(Collection entries)
■ ■ ■ ■ ■ ■ ■
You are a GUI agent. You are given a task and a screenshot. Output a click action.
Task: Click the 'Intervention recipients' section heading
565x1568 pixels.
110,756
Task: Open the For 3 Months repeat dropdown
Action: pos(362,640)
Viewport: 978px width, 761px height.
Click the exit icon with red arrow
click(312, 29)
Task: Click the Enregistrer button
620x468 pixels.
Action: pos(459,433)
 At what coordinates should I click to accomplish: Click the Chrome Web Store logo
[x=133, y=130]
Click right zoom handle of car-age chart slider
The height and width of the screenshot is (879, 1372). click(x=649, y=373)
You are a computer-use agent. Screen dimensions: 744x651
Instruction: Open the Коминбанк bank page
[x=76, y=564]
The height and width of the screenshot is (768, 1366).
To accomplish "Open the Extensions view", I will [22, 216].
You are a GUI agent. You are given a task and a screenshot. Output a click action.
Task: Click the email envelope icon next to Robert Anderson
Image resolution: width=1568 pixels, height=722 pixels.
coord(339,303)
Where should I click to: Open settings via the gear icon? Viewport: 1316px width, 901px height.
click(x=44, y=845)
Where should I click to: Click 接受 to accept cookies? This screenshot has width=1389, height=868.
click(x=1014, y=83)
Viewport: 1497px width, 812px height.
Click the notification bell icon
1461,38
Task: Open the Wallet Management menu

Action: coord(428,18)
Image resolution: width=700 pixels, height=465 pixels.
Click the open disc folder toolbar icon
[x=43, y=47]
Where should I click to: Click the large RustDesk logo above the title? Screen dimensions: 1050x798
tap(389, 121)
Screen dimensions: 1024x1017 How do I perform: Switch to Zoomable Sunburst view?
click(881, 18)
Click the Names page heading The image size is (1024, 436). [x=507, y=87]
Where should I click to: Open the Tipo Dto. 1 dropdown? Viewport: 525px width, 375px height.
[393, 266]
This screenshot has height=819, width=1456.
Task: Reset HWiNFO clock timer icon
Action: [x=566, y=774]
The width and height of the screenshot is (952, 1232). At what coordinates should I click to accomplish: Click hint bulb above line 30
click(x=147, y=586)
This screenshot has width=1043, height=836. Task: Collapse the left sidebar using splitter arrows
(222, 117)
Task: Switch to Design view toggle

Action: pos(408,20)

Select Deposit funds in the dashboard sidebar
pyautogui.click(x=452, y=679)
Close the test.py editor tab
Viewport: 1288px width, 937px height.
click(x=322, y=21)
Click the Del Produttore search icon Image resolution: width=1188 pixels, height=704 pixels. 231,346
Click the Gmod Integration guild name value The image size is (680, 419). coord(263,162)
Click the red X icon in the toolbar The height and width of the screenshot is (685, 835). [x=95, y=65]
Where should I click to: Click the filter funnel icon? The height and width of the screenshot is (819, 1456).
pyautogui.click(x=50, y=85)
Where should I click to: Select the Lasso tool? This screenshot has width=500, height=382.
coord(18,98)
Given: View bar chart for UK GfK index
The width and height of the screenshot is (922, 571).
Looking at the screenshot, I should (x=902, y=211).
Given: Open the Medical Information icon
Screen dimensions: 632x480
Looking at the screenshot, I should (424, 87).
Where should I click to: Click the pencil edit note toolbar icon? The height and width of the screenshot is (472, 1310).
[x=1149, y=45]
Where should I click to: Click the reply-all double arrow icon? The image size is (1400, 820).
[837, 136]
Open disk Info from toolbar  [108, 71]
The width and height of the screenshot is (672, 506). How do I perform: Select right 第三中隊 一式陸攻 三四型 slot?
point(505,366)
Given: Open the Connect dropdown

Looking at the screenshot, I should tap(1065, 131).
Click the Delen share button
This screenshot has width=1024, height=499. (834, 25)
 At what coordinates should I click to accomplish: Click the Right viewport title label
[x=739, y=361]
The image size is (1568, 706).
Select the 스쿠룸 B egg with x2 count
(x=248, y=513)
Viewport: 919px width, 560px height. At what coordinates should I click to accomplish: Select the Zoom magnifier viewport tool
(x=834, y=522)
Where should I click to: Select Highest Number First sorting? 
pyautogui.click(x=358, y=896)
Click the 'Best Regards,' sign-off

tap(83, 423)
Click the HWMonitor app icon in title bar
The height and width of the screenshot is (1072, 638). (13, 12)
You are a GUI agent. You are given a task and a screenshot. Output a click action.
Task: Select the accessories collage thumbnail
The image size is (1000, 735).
■ ■ ■ ■ ■ ■ ■
### Set task
Copy out every line of the listing above word for word.

### Solution to this task
You are a GUI agent. You are given a task and a screenshot. Output a click action.
Task: Click the 'Intervention recipients' section heading
565x1568 pixels.
110,756
Task: Open the For 3 Months repeat dropdown
Action: pos(362,640)
Viewport: 978px width, 761px height.
Click the exit icon with red arrow
click(312, 29)
Task: Click the Enregistrer button
620x468 pixels.
Action: pos(459,433)
 At what coordinates should I click to accomplish: Click the Chrome Web Store logo
[x=133, y=130]
Click right zoom handle of car-age chart slider
The height and width of the screenshot is (879, 1372). click(x=649, y=373)
You are a computer-use agent. Screen dimensions: 744x651
Instruction: Open the Коминбанк bank page
[x=76, y=564]
The height and width of the screenshot is (768, 1366).
To accomplish "Open the Extensions view", I will [22, 216].
You are a GUI agent. You are given a task and a screenshot. Output a click action.
Task: Click the email envelope icon next to Robert Anderson
Image resolution: width=1568 pixels, height=722 pixels.
coord(339,303)
Where should I click to: Open settings via the gear icon? Viewport: 1316px width, 901px height.
click(x=44, y=845)
Where should I click to: Click 接受 to accept cookies? This screenshot has width=1389, height=868.
click(x=1014, y=83)
Viewport: 1497px width, 812px height.
Click the notification bell icon
1461,38
Task: Open the Wallet Management menu

Action: coord(428,18)
Image resolution: width=700 pixels, height=465 pixels.
Click the open disc folder toolbar icon
[x=43, y=47]
Where should I click to: Click the large RustDesk logo above the title? Screen dimensions: 1050x798
tap(389, 121)
Screen dimensions: 1024x1017 How do I perform: Switch to Zoomable Sunburst view?
click(881, 18)
Click the Names page heading The image size is (1024, 436). [x=507, y=87]
Where should I click to: Open the Tipo Dto. 1 dropdown? Viewport: 525px width, 375px height.
[393, 266]
This screenshot has height=819, width=1456.
Task: Reset HWiNFO clock timer icon
Action: [x=566, y=774]
The width and height of the screenshot is (952, 1232). At what coordinates should I click to accomplish: Click hint bulb above line 30
click(x=147, y=586)
This screenshot has width=1043, height=836. Task: Collapse the left sidebar using splitter arrows
(222, 117)
Task: Switch to Design view toggle

Action: pos(408,20)

Select Deposit funds in the dashboard sidebar
pyautogui.click(x=452, y=679)
Close the test.py editor tab
Viewport: 1288px width, 937px height.
click(x=322, y=21)
Click the Del Produttore search icon Image resolution: width=1188 pixels, height=704 pixels. 231,346
Click the Gmod Integration guild name value The image size is (680, 419). coord(263,162)
Click the red X icon in the toolbar The height and width of the screenshot is (685, 835). [x=95, y=65]
Where should I click to: Click the filter funnel icon? The height and width of the screenshot is (819, 1456).
pyautogui.click(x=50, y=85)
Where should I click to: Select the Lasso tool? This screenshot has width=500, height=382.
coord(18,98)
Given: View bar chart for UK GfK index
The width and height of the screenshot is (922, 571).
Looking at the screenshot, I should (x=902, y=211).
Given: Open the Medical Information icon
Screen dimensions: 632x480
Looking at the screenshot, I should (424, 87).
Where should I click to: Click the pencil edit note toolbar icon? The height and width of the screenshot is (472, 1310).
[x=1149, y=45]
Where should I click to: Click the reply-all double arrow icon? The image size is (1400, 820).
[837, 136]
Open disk Info from toolbar  [108, 71]
The width and height of the screenshot is (672, 506). How do I perform: Select right 第三中隊 一式陸攻 三四型 slot?
point(505,366)
Given: Open the Connect dropdown

Looking at the screenshot, I should tap(1065, 131).
Click the Delen share button
This screenshot has width=1024, height=499. (834, 25)
 At what coordinates should I click to accomplish: Click the Right viewport title label
[x=739, y=361]
The image size is (1568, 706).
Select the 스쿠룸 B egg with x2 count
(x=248, y=513)
Viewport: 919px width, 560px height. At what coordinates should I click to accomplish: Select the Zoom magnifier viewport tool
(x=834, y=522)
Where should I click to: Select Highest Number First sorting? 
pyautogui.click(x=358, y=896)
Click the 'Best Regards,' sign-off

tap(83, 423)
Click the HWMonitor app icon in title bar
The height and width of the screenshot is (1072, 638). (13, 12)
You are a GUI agent. You are given a task and a screenshot. Output a click action.
Task: Select the accessories collage thumbnail
The image size is (1000, 735).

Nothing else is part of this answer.